↓↓↓

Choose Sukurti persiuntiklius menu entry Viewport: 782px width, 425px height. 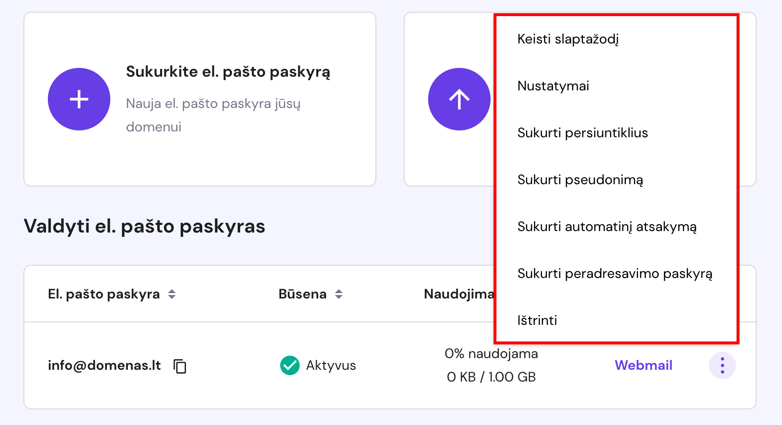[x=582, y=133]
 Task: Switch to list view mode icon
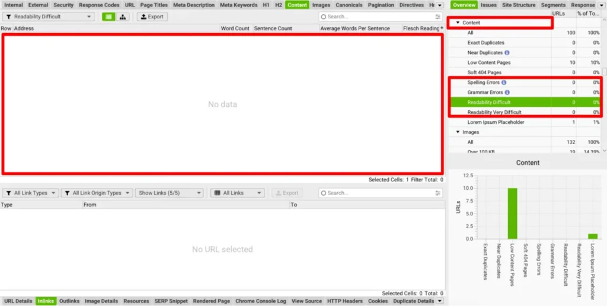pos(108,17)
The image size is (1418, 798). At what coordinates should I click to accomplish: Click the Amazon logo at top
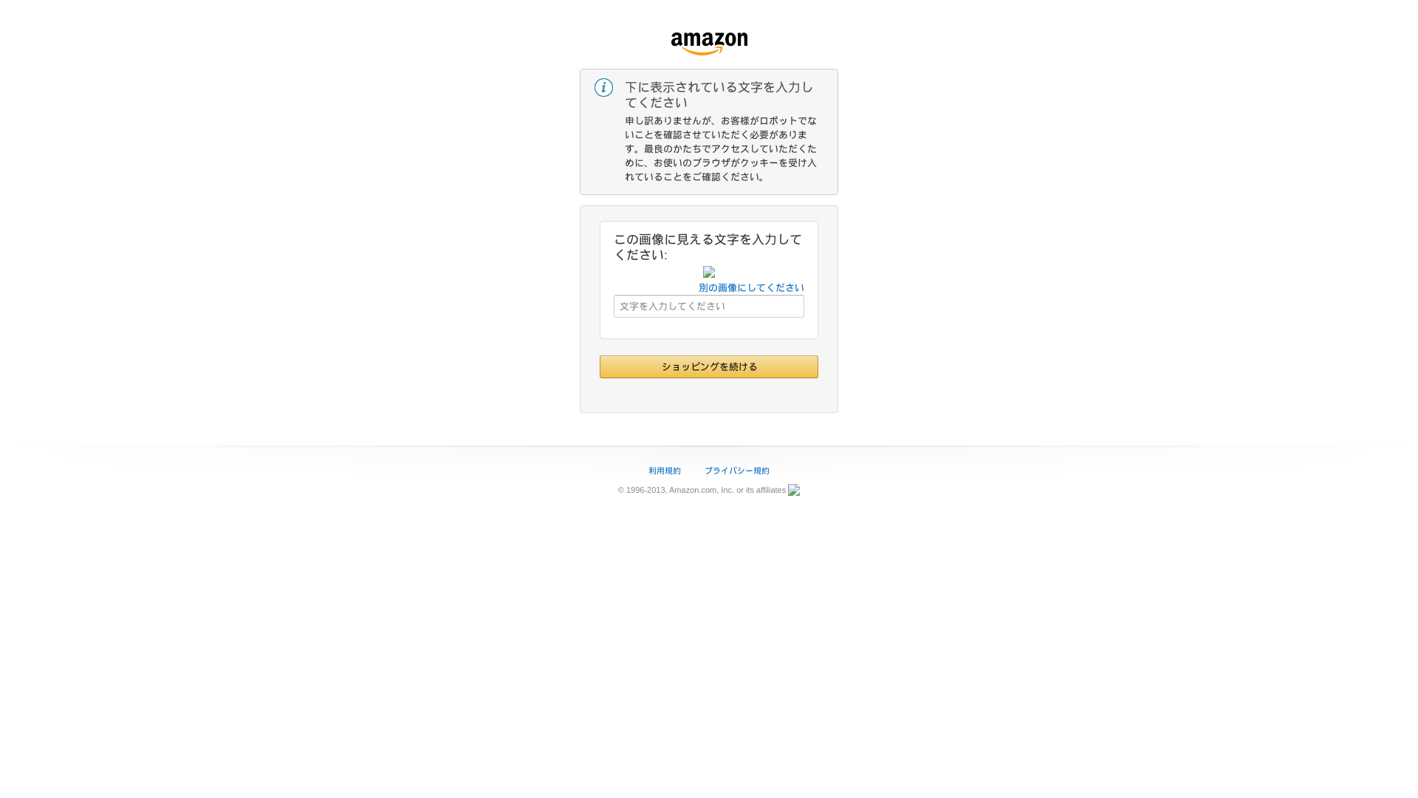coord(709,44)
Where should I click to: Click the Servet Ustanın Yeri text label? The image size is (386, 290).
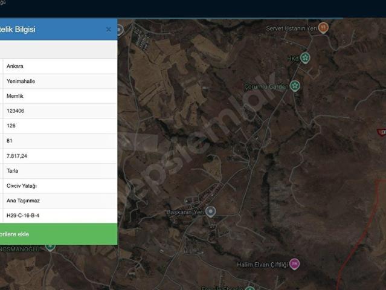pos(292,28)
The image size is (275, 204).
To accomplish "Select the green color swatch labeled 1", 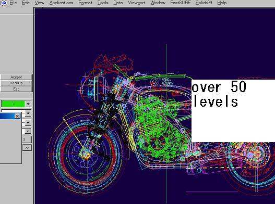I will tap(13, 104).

↑↑↑

◆ **Work to be completed**
Reproduce the entries verbatim, starting at the line that contains "Task: Switch to list view mode icon" and ending at the line that contains "pos(292,28)", with the pictures left out.

◆ **Solution**
 Task: Switch to list view mode icon
pos(108,17)
The image size is (1418, 798). At what coordinates should I click to accomplish: Click the Amazon logo at top
coord(709,44)
Where should I click to: Click the Servet Ustanın Yeri text label? The image size is (386, 290).
pos(292,28)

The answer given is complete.